Senior advisor, Open Government at the White House and vice president, DC Open Government
Panelist – Open Data: No need to Ask, Saturday, October 10, 3:15pm

Cori is the Vice President of the D.C. Open Government Coalition. She joined the coalition at its founding in 2009 and has led the organization's community engagement efforts including a large Sunshine Week event each year examining open government in Washington, D.C. In her day job, Cori is the Senior Advisor for Open Government in the White House Office of Science and Technology Policy, working with federal agencies on open government policies and priorities, including open data efforts. Previously, she was the staff attorney for the federal Office of Government Information Services at the National Archives, the office that serves as the federal Freedom of Information Act Ombudsman.
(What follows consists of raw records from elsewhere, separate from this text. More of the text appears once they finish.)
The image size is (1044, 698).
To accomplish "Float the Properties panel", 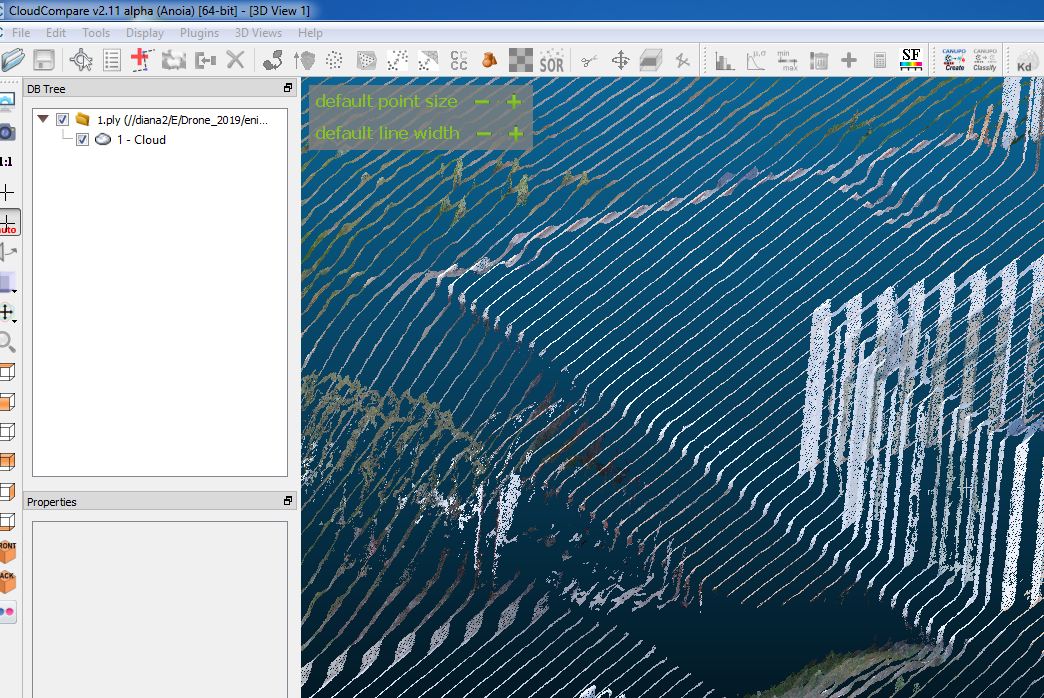I will pos(288,501).
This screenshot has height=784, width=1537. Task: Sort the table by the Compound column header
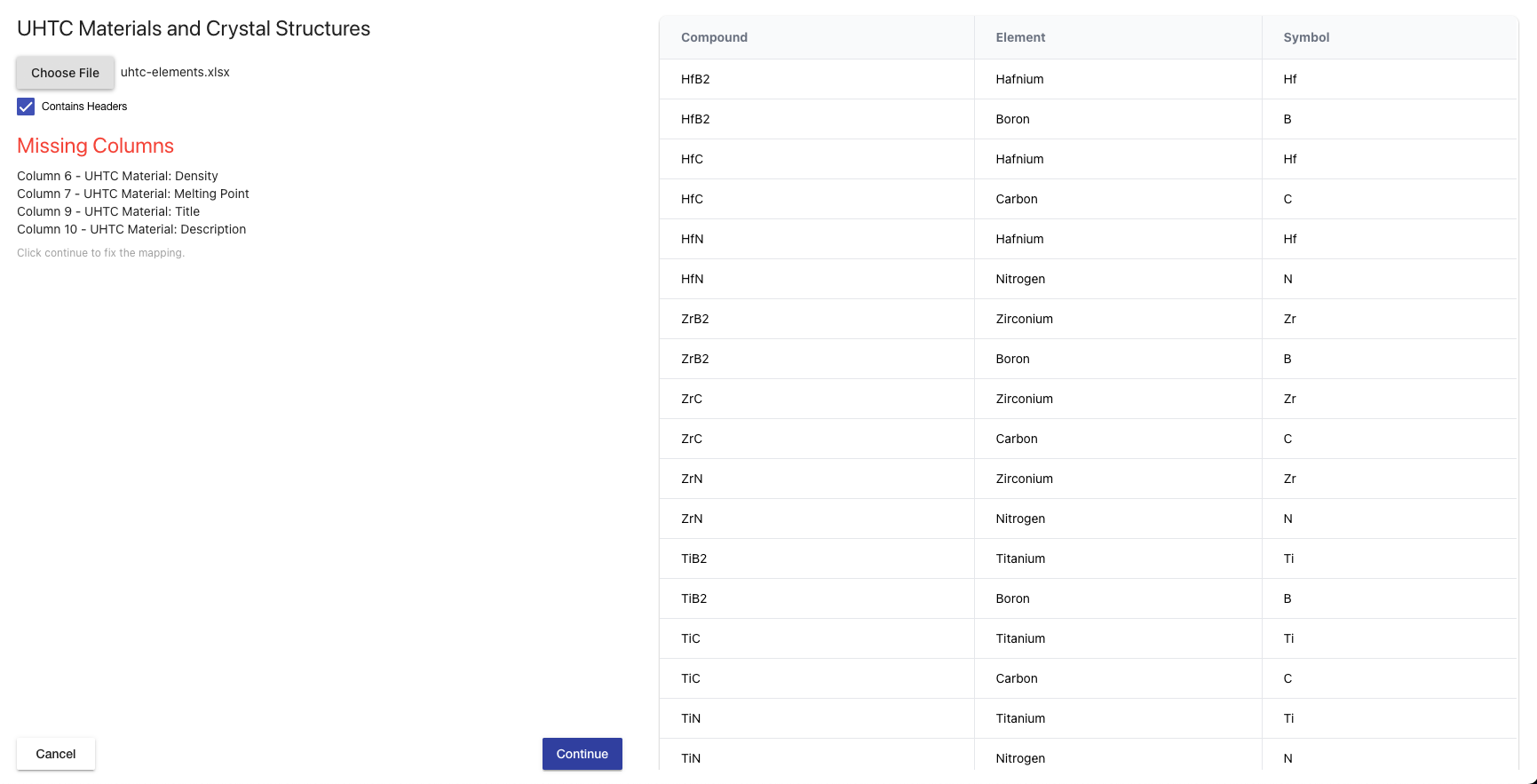(x=715, y=37)
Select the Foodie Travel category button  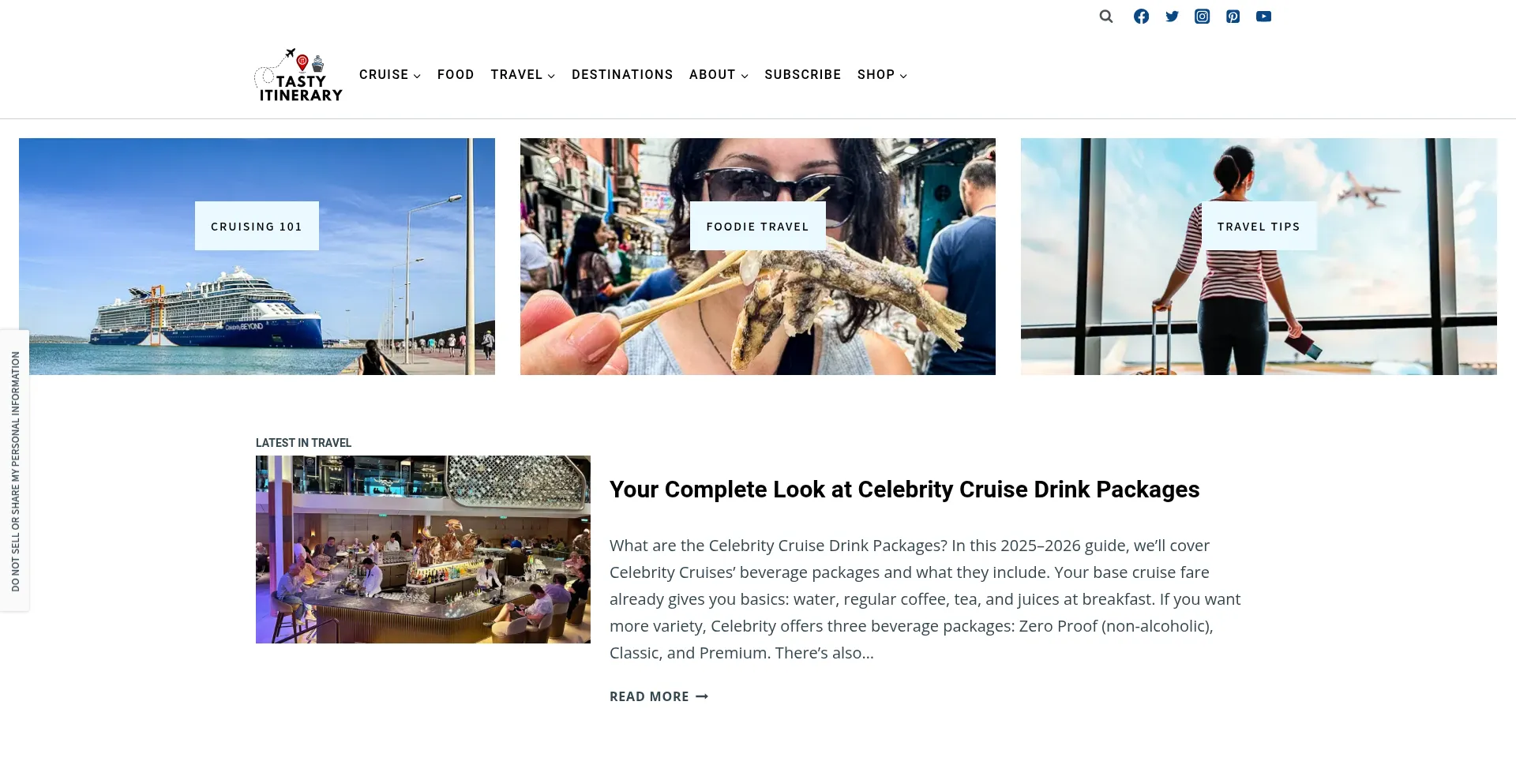tap(758, 227)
Before joining the federal government, Cori was the Freedom of Information Director at The Reporters Committee for Freedom of the Press where she assisted journalists with legal issues. Cori also practiced for a law firm in Washington specializing in administrative law and previously wrote for The Des Moines Register. She received her B.A. and J.D. from the University of Iowa and teaches a communication law class at American University.